«No hay nada de lo que preocuparse»: Alemania minimiza el riesgo de fragmentación en Europa

Christian Lindner

Christian Lindner, ministro de Finanzas de Alemania

El Gobierno alemán minimiza el riesgo de fragmentación de la zona del euro y cree que no hay motivos para preocuparse, según ha asegurado el ministro de Finanzas, el liberal ChIrstian Lindner, a la CNBC tras el reciente aumento de los costes de financiación de las economías más endeudadas del bloque.
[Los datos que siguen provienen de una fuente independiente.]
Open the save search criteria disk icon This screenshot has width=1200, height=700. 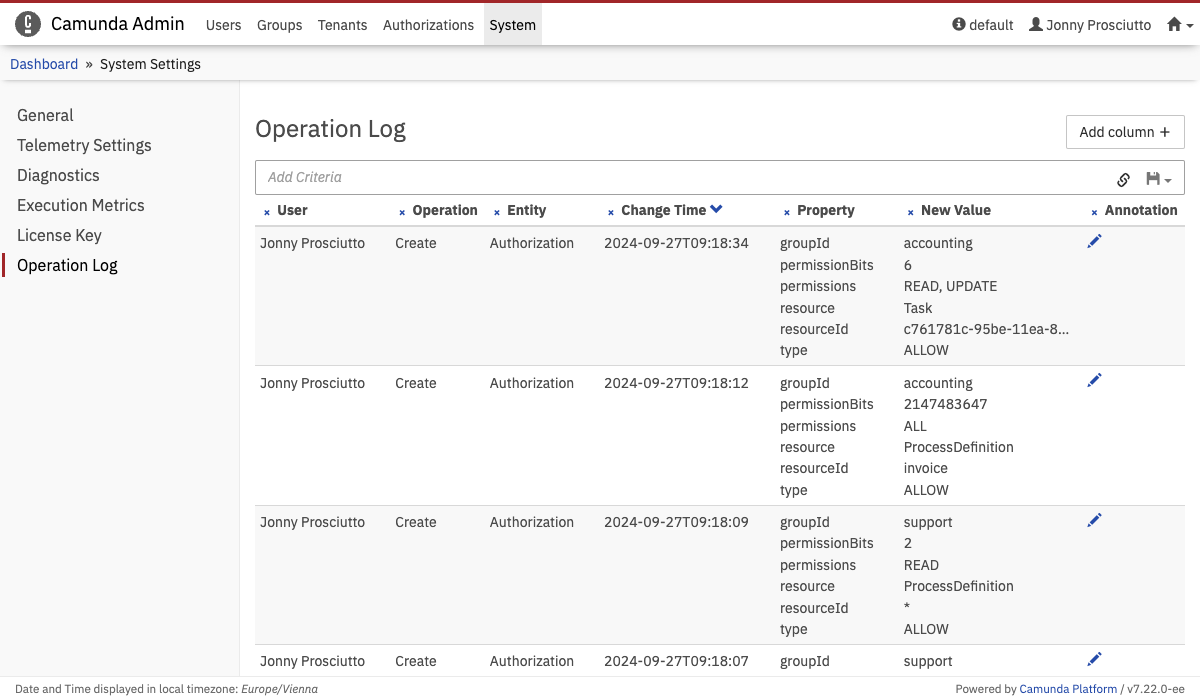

«La zona del euro es estable, la unión monetaria es robusta, tenemos instituciones y estamos considerando medidas para luchar contra la inflación, fomentar el crecimiento y salvaguardar la estabilidad macroeconómica. Sí, por supuesto, estamos asistiendo a un aumento de los diferenciales entre los Estados miembros, pero no hay necesidad de preocuparse”, ha asegurado Lindner, que también es el líder de los liberales alemanes.

Después de que la semana pasada el BCE anunciara la primera subida de tipos de interés en más de una década y de que abriera la puerta a un endurecimiento más agresivo de su política monetaria, la prima de riesgo de los países periféricos se disparó y, en el caso de Italia, llegó a tocar los 250 puntos básicos, un umbral que los analistas consideran “zona de peligro”. Este suceso obligó a la autoridad monetaria a reaccionar. Su consejo de gobierno se reunió de urgencia este miércoles y anunció la próxima creación de un mecanismo que respaldará y apoyará a los países más endeudados.

Por el momento, el anuncio del BCE ha funcionado. La rentabilidad del bono español a 10 años se aleja cada vez más del umbral del 3% que tocó a principios de semana. Lo mismo con el bono italiano de referencia, cuyo yield alcanzó el 4% y ahora se mueve en el 3,6%.

Lindner, considerado ‘halcón’ porque es conservador desde el punto de vista fiscal y garante de la ortodoxia presupuestaria, considera además que, visto en perspectiva de largo plazo, si se comparan los diferenciales de los países del sur con los de hace unos meses o años, “no hay necesidad de que nadie se ponga nervioso”. “Nuestra unidad y nuestras instituciones me hacen confiar en que podremos superar cualquier situación crítica”, ha añadido.

Sin embargo, el alemán Lindner también apuesta por la disciplina presupuestaria. “Todos tenemos que volver a unas finanzas públicas sanas”. “Tenemos que asumir también nuestras responsabilidades como ministros de finanzas”, dijo a la CNBC.

AUSTRIA: «PONGAN EN ORDEN SUS PRESUPUESTOS»

La postura del ministro de Finanzas alemán es mucho más diplomática que la de su homólogo austriaco, el conservador Magnus Brunner, quien ha asegurado estar “muy preocupado” por el reciente aumento de los rendimientos y ha lanzado un mensaje para los países afectados: “Pongan en orden sus presupuestos”.

El bloque comparte moneda y banco central que establece la política monetaria, pero lo forman 19 países diferentes con diversas posiciones fiscales. En este sentido, Brunner cree que el BCE “tiene que tener más posibilidades” y “solo puedo tenerlas si todos los presupuestos de todos los Estados miembros están en forma”.

La consolidación fiscal en la zona del euro no es, por ahora, una de las prioridades de la agenda. El bloque suspendió sus normas fiscales para dar más margen de maniobra a los diferentes gobiernos y que pudieran elevar el gasto público a raíz de la pandemia de coronavirus. Esta pausa se mantiene al menos hasta finales de 2023, tras los nuevos desafíos que implica la guerra de Ucrania, sobre todo una mayor inflación.